Dijkstra Time Complexity Clarification


For Dijkstra implementation that uses a minimum heap priority queue, I set it up as to find a station that does not exist on the network, so that it has to check everything. My question is since the overall time complexity O(V + E log V), why is the time taken for a network to find locate the minimum distance to a station that does not exist on a network with 500 Edges and 400 Stations longer than one with 500 Edges and 500 Stations?

Note: All stations are connected by at least 1 edge. Station with |E| = |S| + 100 has 100 extra edges that are unique but randomly connected

#  PSEUDOCODE

1. INIT QUEUE & DICTIONARY WITH DISTANCE TO SOURCE BEING INF
2. ENQUEUE SOURCE WITH DISTANCE 0
3. SET DISTANCE TO SOURCE FOR SOURCE TO 0
4. LOOP WHILE QUEUE NOT EMPTY
      a. POP STATION FROM QUEUE (CALL IT P)
      b. IF P MARKED AS VISITED THEN RESTART LOOP (CONTINUE).
      c. IF P == TARGET RETURN DIST
      d. LOOP THROUGH ALL ADJACENT STATIONS (A) TO P
          i. IF (A IS NOT MARKED AS VISITED) AND (DIST TO P + DIST(P,A) < DIST TO A)
             1. CHANGE DIST TO A TO BE THE NEW DIST
             2. PUSH A ONTO THE PRIORITY QUEUE.

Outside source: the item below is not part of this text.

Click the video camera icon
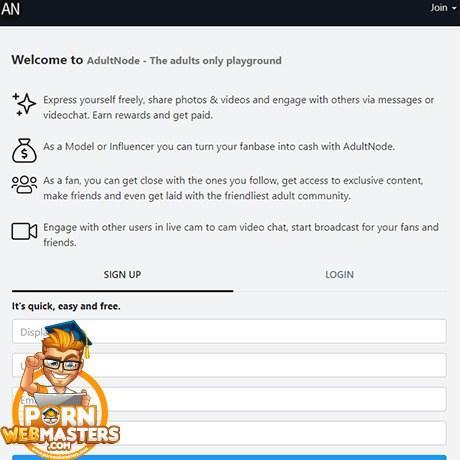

Graph and Table depicting experimental time complexity


Solution

  • @Arne is right, this question depends a lot on the actual graph used.

    |E| = |S| makes for a very very sparse graph. Let's take an extreme example. Let's say you have |S| = 500, |E| = 500, and all nodes are neatly arranged in a circle. At each iteration, the algorithm goes:

    • Take a single node from the priority queue.
    • Follow the single edge.
    • Add a single node to the PQ.

    All the time, the PQ is running close to empty. The PQ is an optimization over a regular queue, but if there is only one node in the queue, then there is not much to optimize. There is no point of talking about O(log N) when you know N is always 1. Actual performance is much better than the worst-case performance predicted by Big-Oh notation.

    Now add 100 edges. Suddenly the algorithm has choices! The PQ fills up. Let's say the first node examined has 10 edges, and consequently the PQ has a size of 10. It might stay this size for dozens of iterations. The PQ finally has some work to do! This is where the extra time consumption comes from.

    P.S. it's Dijkstra, not Djikstra.